Eigenvalues of such matrix $A^2 = A^T$

Question

Suppose $A$ is a square $n \times n (n \ge2)$ matrix such that $A^2 = A^T$. Prove that if $\lambda$ is a real eigenvalue of $A$ then either $\lambda = 0$ or $\lambda = 1$

Firstly I decided to find the determinant of $A$: $(\det A)^2 = \det A$ hence either $\det A = 0$ or $\det A = 1$. In the first case a zero eigenvalue obviously exists, so assume $\det A = 1$. In this case $A$ is invertible therefore $$AAAA = A^TA^T = (AA)^T = A$$ i.e. $$AAA^T = A$$ hence $$AA^T = I$$ So, $A$ is orthogonal. As I know eigenvalues of an orthogonal matrix can be $\pm1$

Could you please give me any hints how to prove that $\lambda = -1$ isn't possible?

Thanks in advance!

Answer 1

If $\lambda$ is an eigenvalue of $A$ then we have$$|\lambda^2I-A^2|=|\lambda I-A||\lambda I+A|=0\\|\lambda I-A^t|=|(\lambda I-A)^t|=|\lambda I-A|=0$$which means that $\lambda$ and $\lambda^2$ are eigenvalues of $A^t$ and $A^2$ respectively.
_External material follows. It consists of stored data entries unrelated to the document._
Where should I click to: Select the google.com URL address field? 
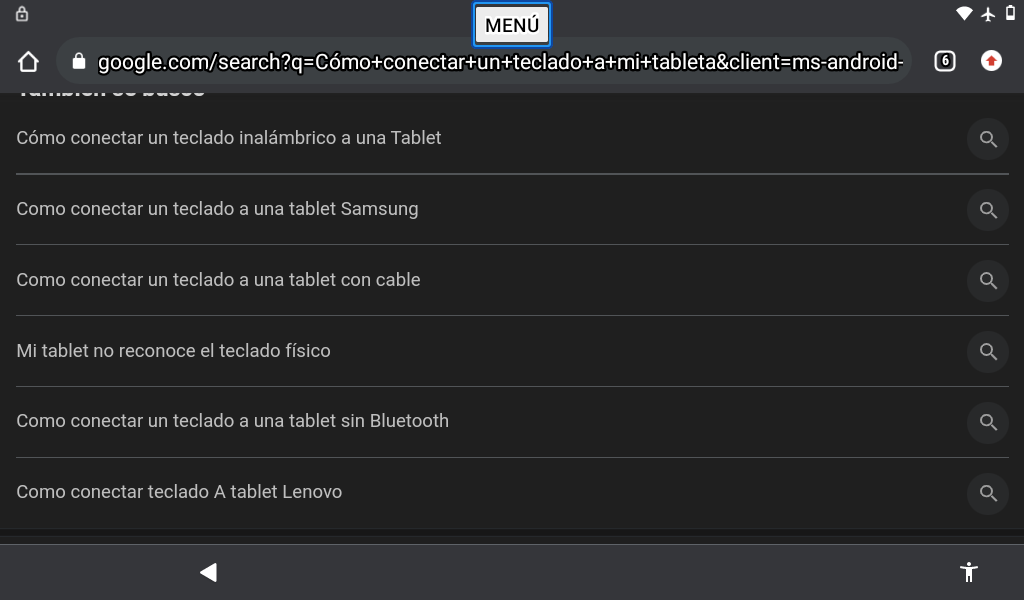point(500,63)
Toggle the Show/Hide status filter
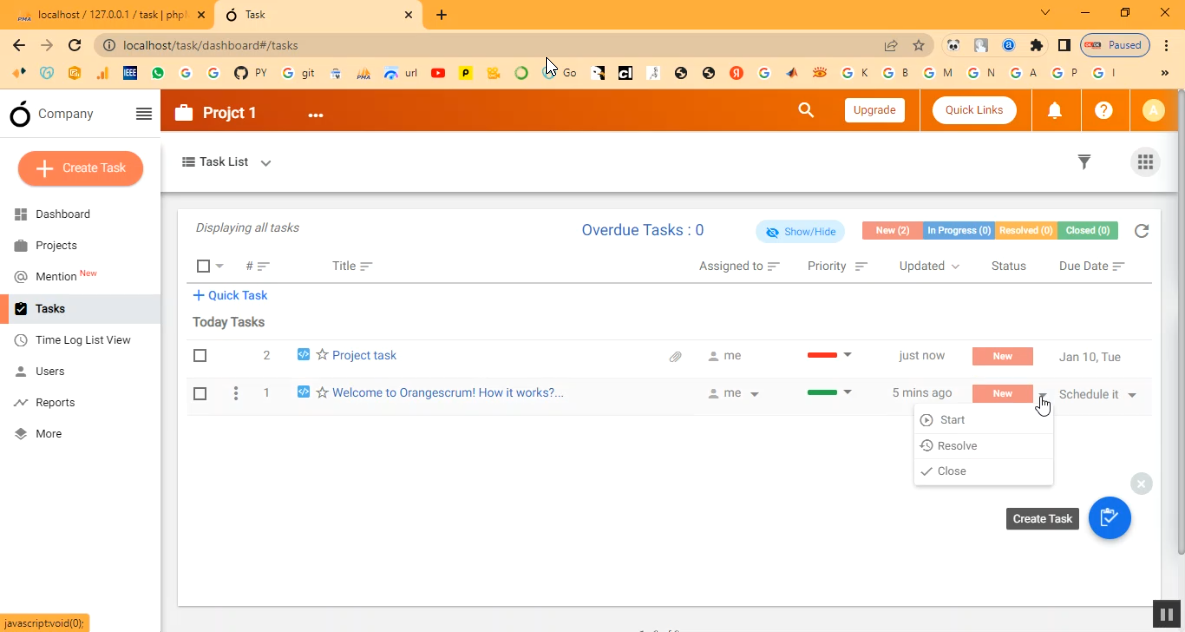 point(800,232)
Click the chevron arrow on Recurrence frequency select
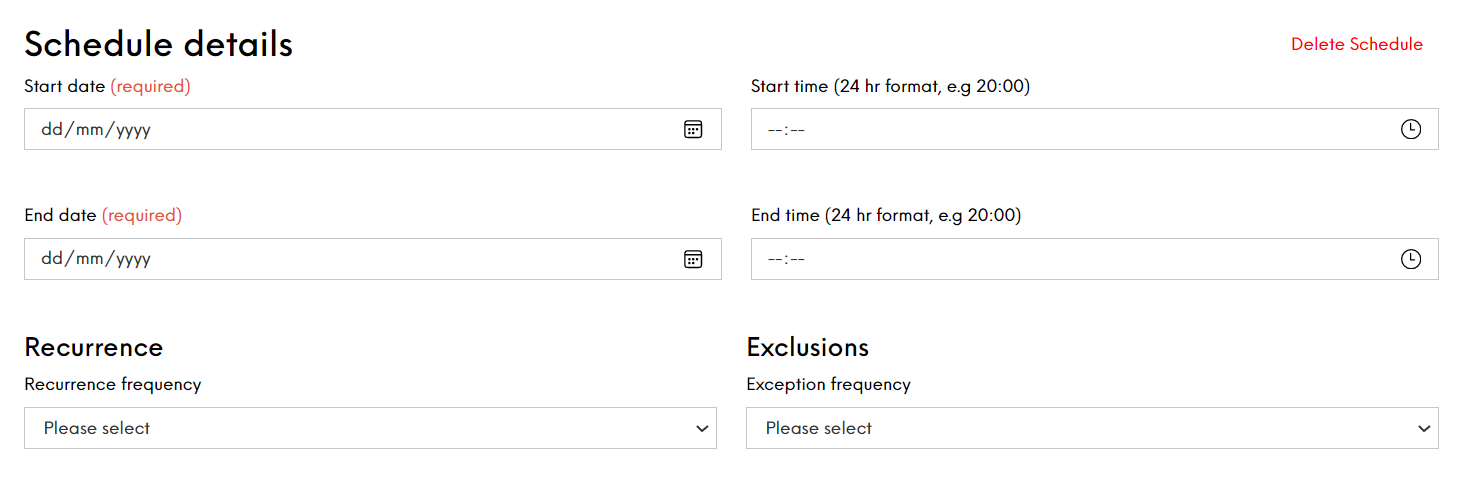The width and height of the screenshot is (1463, 490). 702,428
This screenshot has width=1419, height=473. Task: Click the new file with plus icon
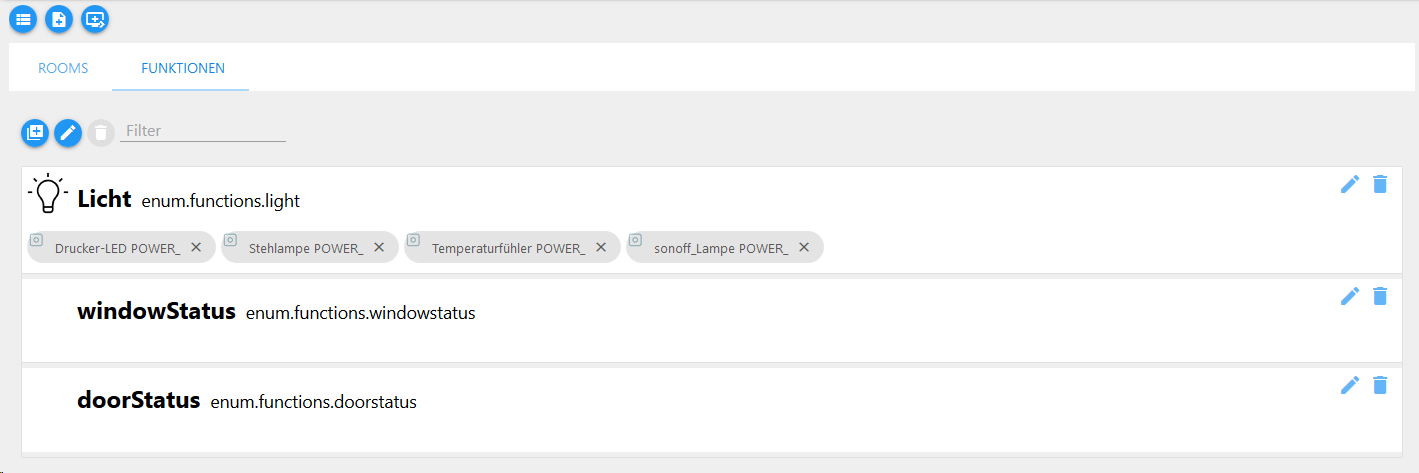click(x=59, y=19)
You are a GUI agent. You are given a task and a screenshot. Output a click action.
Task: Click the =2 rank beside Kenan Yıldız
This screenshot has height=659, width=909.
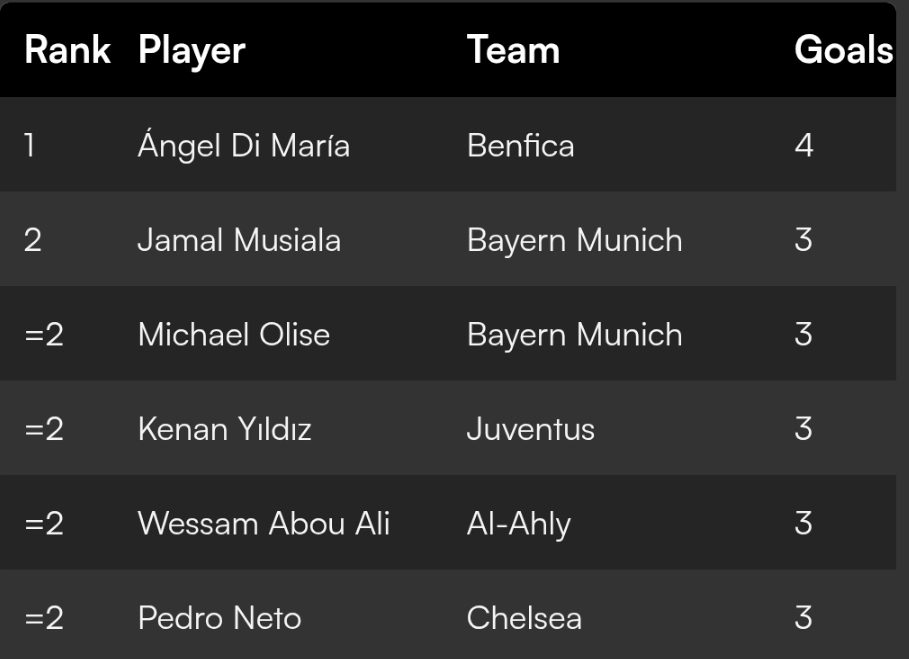tap(44, 429)
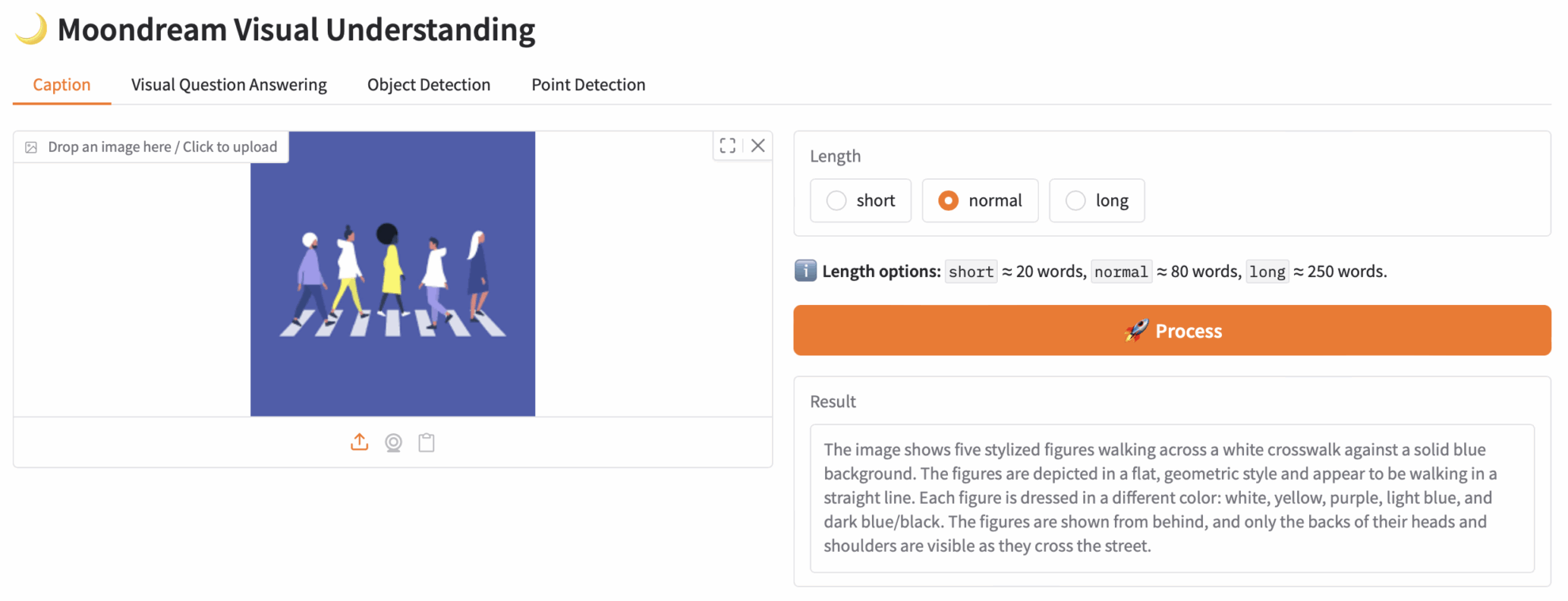Select the normal length radio button
Image resolution: width=1568 pixels, height=601 pixels.
(948, 201)
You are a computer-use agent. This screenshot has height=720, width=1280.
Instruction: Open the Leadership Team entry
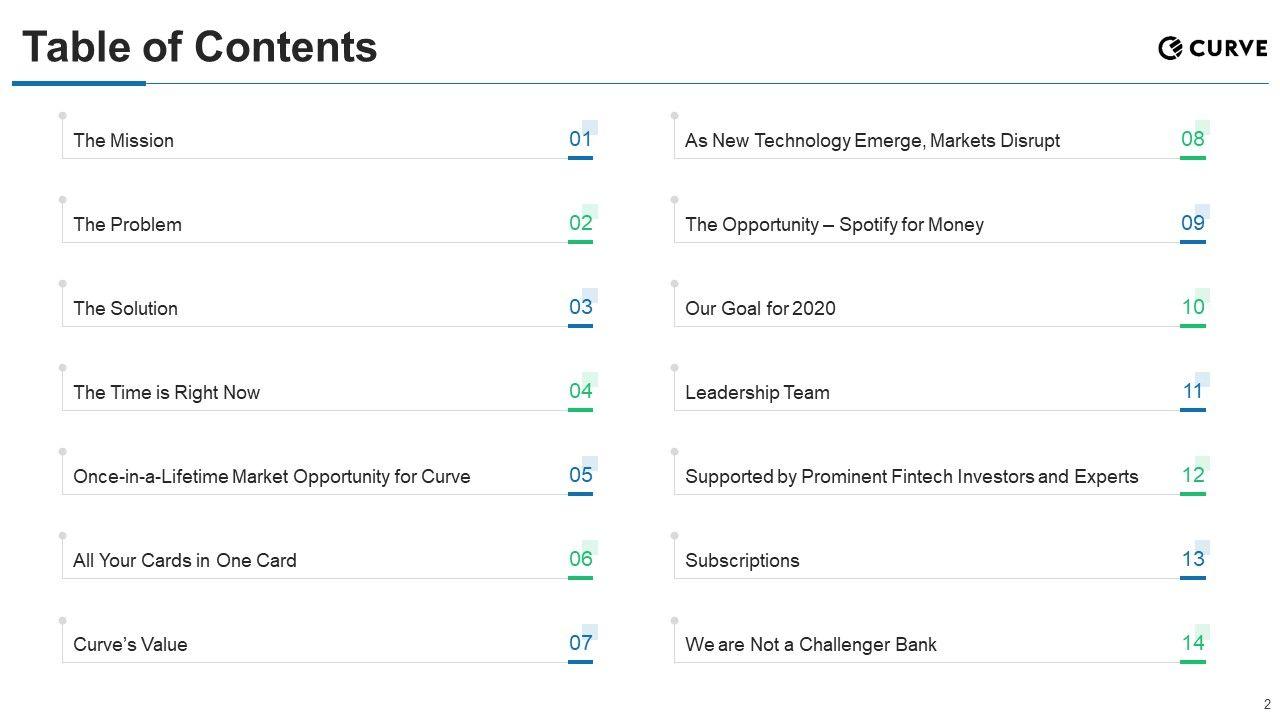click(x=757, y=393)
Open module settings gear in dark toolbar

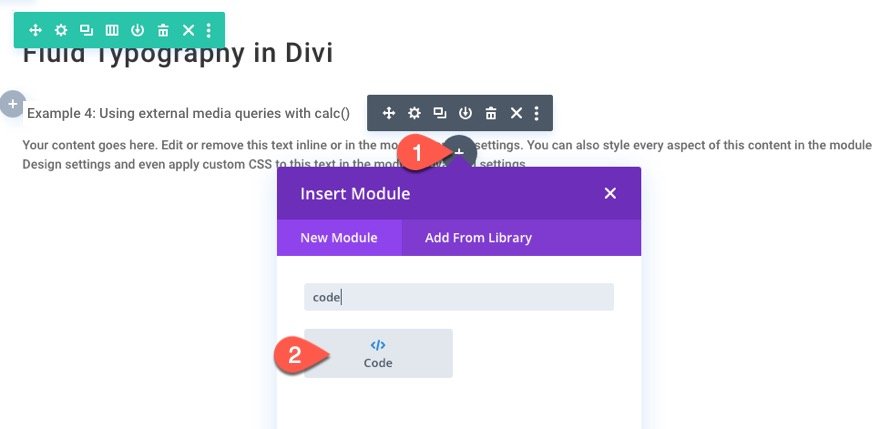414,113
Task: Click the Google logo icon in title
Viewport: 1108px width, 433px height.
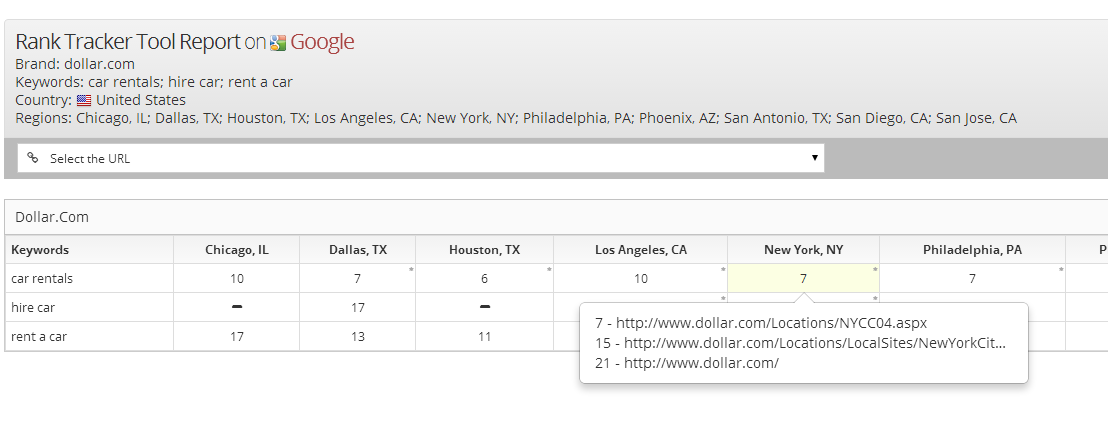Action: coord(278,43)
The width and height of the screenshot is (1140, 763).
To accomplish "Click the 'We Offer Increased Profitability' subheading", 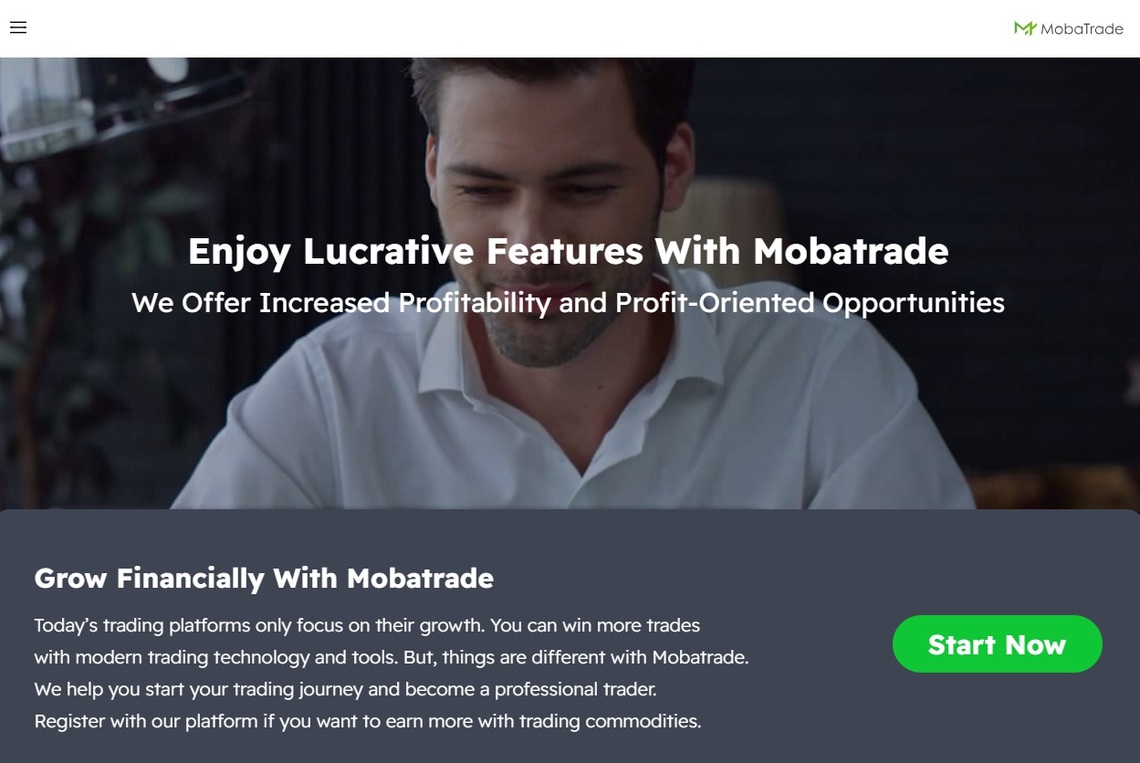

Since $$A^2=A^t$$ we have $$\lambda^2=\lambda$$ or $$\lambda=0\text{ or }1$$

Answer 2

$$AA^T=A(A^2)=A^3.$$

$$AA^T=(AA^T)^T=(A^T)^3=A^6.$$

So $0=A^6-A^3=A^3(A^3-1)$. The characteristic equation of $A$ must divide this expression, and hence the eigenvalues of $A$ must be within the set $\{0,1,e^{i\pi/3},e^{2i\pi/3}\}.$